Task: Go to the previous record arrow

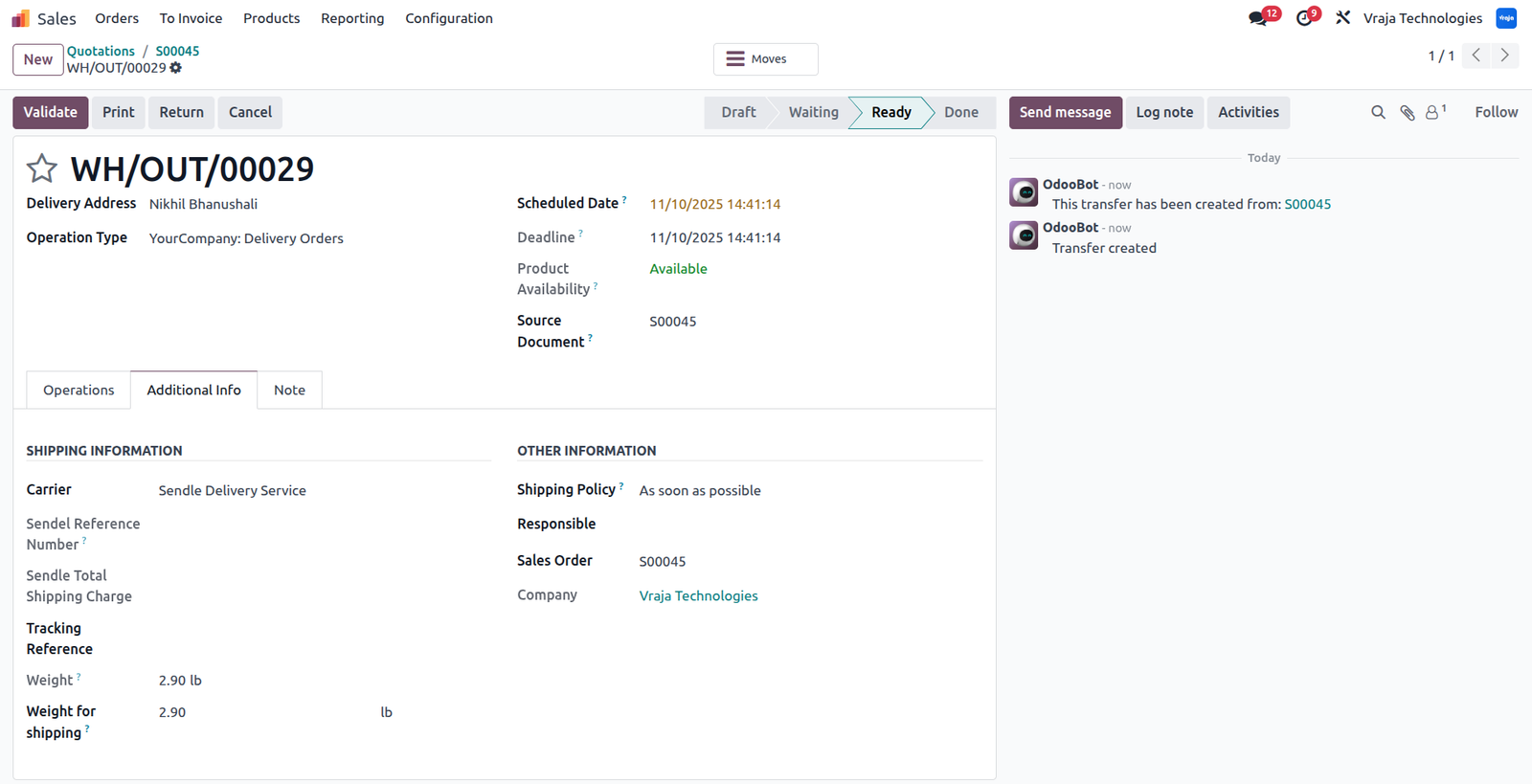Action: pos(1476,56)
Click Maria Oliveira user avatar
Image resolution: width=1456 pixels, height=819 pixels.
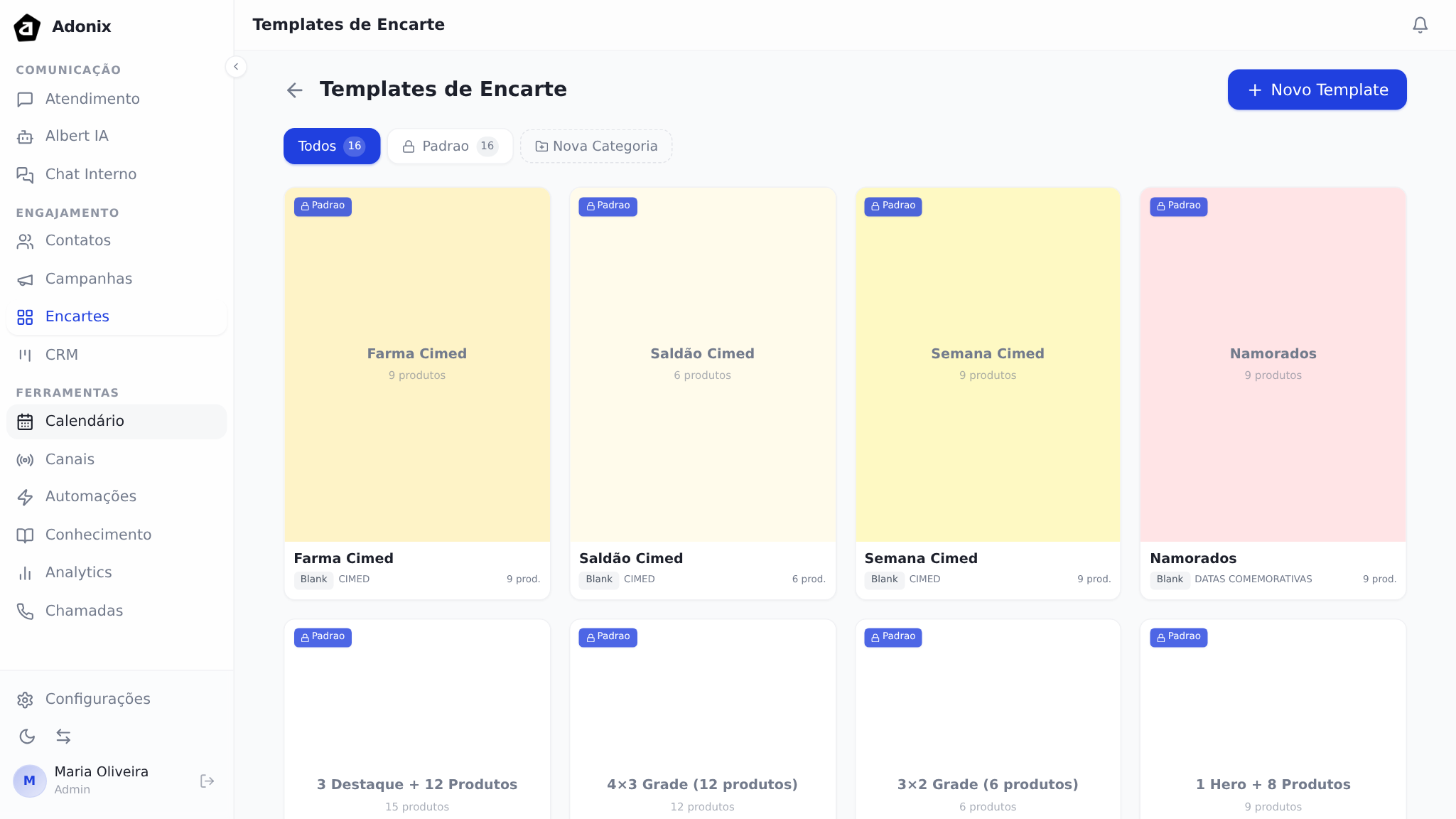click(x=30, y=781)
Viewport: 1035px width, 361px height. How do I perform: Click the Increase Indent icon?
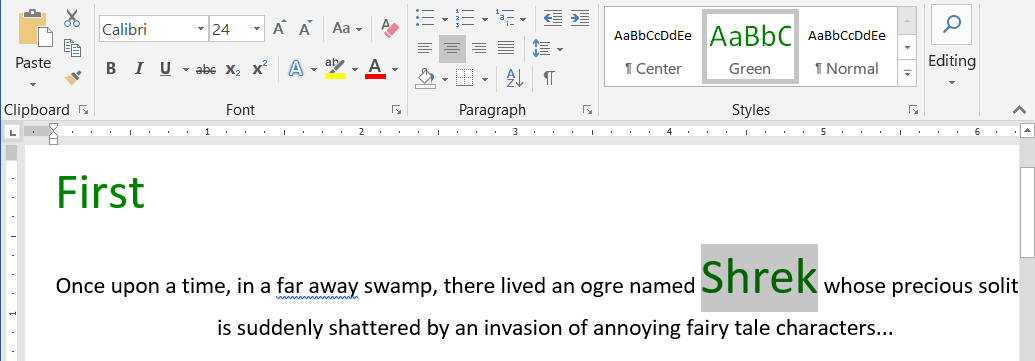tap(580, 18)
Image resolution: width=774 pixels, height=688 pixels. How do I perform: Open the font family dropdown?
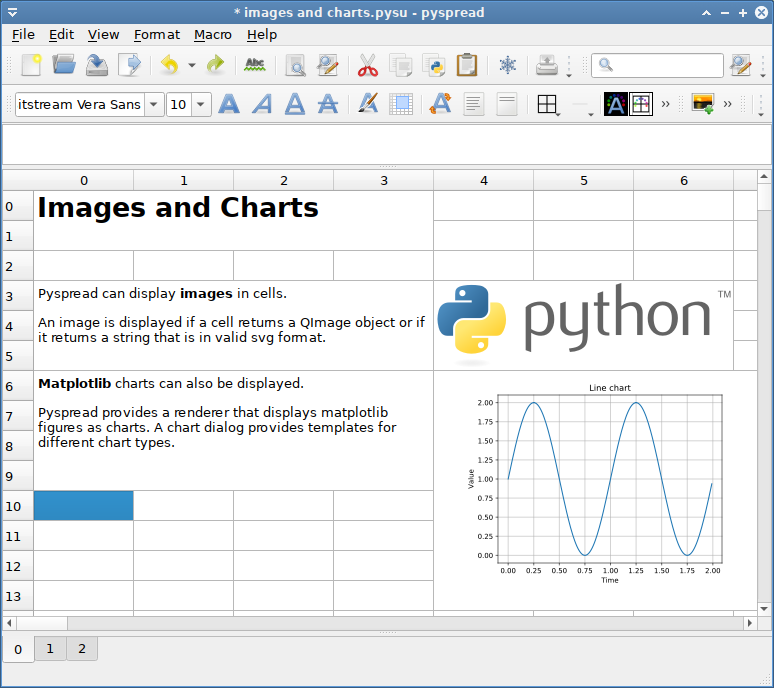tap(154, 104)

______________________________

— Problem requirements —
Copy out the records above word for word, leaving out the pictures.

— Response to the task —
Task: Go to the previous record arrow

Action: pos(1476,56)
Click Maria Oliveira user avatar
Image resolution: width=1456 pixels, height=819 pixels.
click(x=30, y=781)
Viewport: 1035px width, 361px height. How do I perform: Click the Increase Indent icon?
tap(580, 18)
Image resolution: width=774 pixels, height=688 pixels. How do I perform: Open the font family dropdown?
tap(154, 104)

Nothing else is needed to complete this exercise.